> WHAT YOU NEED TO DO
Copy out verbatim the lines of the material running from the line that contains "This screenshot has height=1046, width=1845." through the line that contains "click(109, 29)", both included, and nothing else.

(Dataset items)
"""

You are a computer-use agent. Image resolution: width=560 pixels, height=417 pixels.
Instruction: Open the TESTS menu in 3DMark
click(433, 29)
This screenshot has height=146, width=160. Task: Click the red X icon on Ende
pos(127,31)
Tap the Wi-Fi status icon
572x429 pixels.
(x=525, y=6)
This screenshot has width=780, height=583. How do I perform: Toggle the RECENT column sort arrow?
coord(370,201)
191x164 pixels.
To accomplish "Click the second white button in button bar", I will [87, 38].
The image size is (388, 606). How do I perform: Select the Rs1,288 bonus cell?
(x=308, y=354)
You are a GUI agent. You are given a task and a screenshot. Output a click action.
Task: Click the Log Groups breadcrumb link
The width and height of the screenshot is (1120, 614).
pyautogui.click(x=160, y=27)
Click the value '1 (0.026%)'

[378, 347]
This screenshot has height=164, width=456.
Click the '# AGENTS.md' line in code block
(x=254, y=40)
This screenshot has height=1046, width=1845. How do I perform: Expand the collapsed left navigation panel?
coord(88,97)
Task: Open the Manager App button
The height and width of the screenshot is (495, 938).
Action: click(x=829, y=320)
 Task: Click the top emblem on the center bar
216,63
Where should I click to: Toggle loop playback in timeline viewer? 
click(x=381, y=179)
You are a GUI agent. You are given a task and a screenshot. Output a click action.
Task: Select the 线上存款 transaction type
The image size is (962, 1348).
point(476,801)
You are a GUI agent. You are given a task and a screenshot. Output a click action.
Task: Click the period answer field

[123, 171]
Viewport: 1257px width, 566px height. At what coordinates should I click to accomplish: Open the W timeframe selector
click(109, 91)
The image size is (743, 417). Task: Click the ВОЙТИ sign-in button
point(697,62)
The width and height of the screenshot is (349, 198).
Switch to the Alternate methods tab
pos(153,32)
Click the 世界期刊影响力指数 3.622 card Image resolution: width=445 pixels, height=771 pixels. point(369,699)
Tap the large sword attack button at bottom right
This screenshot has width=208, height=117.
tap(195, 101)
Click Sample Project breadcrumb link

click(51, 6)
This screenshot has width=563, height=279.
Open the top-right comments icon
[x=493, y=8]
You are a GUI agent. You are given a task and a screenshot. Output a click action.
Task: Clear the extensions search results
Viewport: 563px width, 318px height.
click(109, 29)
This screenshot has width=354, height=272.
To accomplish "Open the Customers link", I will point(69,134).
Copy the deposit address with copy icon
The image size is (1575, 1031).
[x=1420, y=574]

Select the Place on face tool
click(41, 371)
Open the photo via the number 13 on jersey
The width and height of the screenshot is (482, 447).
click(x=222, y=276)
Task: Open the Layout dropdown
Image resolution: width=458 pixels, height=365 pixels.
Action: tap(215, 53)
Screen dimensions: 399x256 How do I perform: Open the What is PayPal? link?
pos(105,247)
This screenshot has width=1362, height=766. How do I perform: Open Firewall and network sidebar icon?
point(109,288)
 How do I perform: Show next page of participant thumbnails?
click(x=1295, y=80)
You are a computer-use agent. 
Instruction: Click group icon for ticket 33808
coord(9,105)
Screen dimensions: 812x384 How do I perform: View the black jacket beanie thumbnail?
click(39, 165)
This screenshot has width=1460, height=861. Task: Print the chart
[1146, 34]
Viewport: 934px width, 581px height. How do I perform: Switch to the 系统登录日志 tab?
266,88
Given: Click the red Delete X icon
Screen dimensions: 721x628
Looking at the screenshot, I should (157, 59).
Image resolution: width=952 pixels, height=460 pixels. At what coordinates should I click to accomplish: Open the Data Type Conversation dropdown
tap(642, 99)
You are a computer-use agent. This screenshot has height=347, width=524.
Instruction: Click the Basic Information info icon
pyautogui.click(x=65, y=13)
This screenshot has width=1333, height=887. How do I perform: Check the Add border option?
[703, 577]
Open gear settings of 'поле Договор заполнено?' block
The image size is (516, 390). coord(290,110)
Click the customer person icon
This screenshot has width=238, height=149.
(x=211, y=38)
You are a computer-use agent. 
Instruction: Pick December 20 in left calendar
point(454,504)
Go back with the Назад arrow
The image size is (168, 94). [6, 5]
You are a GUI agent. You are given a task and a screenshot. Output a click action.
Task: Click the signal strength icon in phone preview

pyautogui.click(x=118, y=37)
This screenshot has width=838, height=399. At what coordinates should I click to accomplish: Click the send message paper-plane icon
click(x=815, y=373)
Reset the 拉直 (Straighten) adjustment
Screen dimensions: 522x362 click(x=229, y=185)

"""

> RESULT OF THIS TASK
This screenshot has height=1046, width=1845. How do I perform: Expand the collapsed left navigation panel?
coord(88,97)
Task: Open the Manager App button
The height and width of the screenshot is (495, 938).
Action: click(x=829, y=320)
 Task: Click the top emblem on the center bar
216,63
Where should I click to: Toggle loop playback in timeline viewer? 
click(x=381, y=179)
You are a GUI agent. You are given a task and a screenshot. Output a click action.
Task: Select the 线上存款 transaction type
The image size is (962, 1348).
point(476,801)
You are a GUI agent. You are given a task and a screenshot. Output a click action.
Task: Click the period answer field

[123, 171]
Viewport: 1257px width, 566px height. At what coordinates should I click to accomplish: Open the W timeframe selector
click(109, 91)
The image size is (743, 417). Task: Click the ВОЙТИ sign-in button
point(697,62)
The width and height of the screenshot is (349, 198).
Switch to the Alternate methods tab
pos(153,32)
Click the 世界期刊影响力指数 3.622 card Image resolution: width=445 pixels, height=771 pixels. point(369,699)
Tap the large sword attack button at bottom right
This screenshot has width=208, height=117.
tap(195, 101)
Click Sample Project breadcrumb link

click(51, 6)
This screenshot has width=563, height=279.
Open the top-right comments icon
[x=493, y=8]
You are a GUI agent. You are given a task and a screenshot. Output a click action.
Task: Clear the extensions search results
Viewport: 563px width, 318px height.
click(109, 29)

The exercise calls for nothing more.